Pele insensível: seis casos de hanseníase são registrados por dia na Bahia

Doença que provoca perda de sensibilidade é mais comum nas crianças e adolescentes

O corpo de Davi começou a esmorecer. Nasceram manchas avermelhadas, os dedos teimavam em se esconder e a dor não ardia nem com agulhadas nos braços magricelos. As enfermeiras da Vigilância Epidemiológica o conheceram em uma escola da Vila Cascalheira, bairro da cidade de Barreiras, Sudoeste da Bahia, afundado numa cadeira de plástico. O menino relatou lentamente os sintomas, tanto quanto permitiam seus 5 anos. A história, acompanhada de um breve exame, confirmou a suspeita das ouvintes. A criança começava a ser devorada silenciosamente pela hanseníase. Diariamente, seis pessoas receberam o diagnóstico na Bahia este ano – 995 até o dia 12 de junho. 

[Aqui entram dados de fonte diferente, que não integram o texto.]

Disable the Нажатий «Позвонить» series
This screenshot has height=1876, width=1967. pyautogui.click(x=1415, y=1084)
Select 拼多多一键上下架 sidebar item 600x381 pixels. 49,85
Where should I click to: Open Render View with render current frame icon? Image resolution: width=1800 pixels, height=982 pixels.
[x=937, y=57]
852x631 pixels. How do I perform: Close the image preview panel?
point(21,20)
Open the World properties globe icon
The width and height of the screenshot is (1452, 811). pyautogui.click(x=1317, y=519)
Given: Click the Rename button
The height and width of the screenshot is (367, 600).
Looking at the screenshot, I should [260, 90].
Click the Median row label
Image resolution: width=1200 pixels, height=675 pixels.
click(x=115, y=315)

Naquela tarde, Davi entrou para a estatística dos menores de 15 anos diagnosticados com a doença. De 2014, quando as enfermeiras entraram na sala de aula em Cascalheira, a 2017, foram 777 casos de hanseníase entre crianças e adolescentes, com menos de 15 anos, notificados na Bahia. Apenas na cidade de Davi, foram 73 registros no período – 16 no ano passado, o maior número bruto de todo o interior do estado. Dores caladas involuntariamente ora pela pouca idade dos pacientes, ora pela falta de informação.

Os casos entre crianças e adolescentes começam a ser catalogados principalmente em 2014, quando o Ministério da Saúde lança a Campanha Nacional de Hanseníase, Verminoses, Tracoma e Esquistossomose em Escolares. O objetivo: conhecer realidades como a de Davi, menino pobre e portador de hanseníase, para conceder a cura. No próximo dia 30, o programa completará justamente a idade que tinha Davi ao ter suas manchas e insensibilidades traduzidas. Exatos cinco anos da constante descoberta: a doença circula por creches e escolas.

Na Bahia, mostra dados da Secretaria de Saúde do Estado da Bahia (Sesab), a taxa da doença entre menores de 15 anos é de 3,78 a cada 100 mil pessoas – considerada muita alta pelo ministério; nas outras seis faixas etárias analisadas, a média cai para 1,78. Nos últimos 10 anos, o Brasil até apresentou uma redução de casos: de 40,1 mil para 25,2 mil. Mas, a preocupação é justamente com os focos ativos em menores de 15 anos: 1,6 mil (6,72%) do registrado.

A coordenadora da Vigilância Epidemiológica de Barreiras, Doraci Madalena de Souza, é confrontada com os números. Ela própria acompanhou a história de Davi, e de tantos outros pequenos, e comenta:

“Vamos pensar: quanto mais a gente busca o contato, mais a gente descobre casos [de hanseníase], e isso é positivo. Se a gente não descobrir, os casos vão continuar existindo, não é?”.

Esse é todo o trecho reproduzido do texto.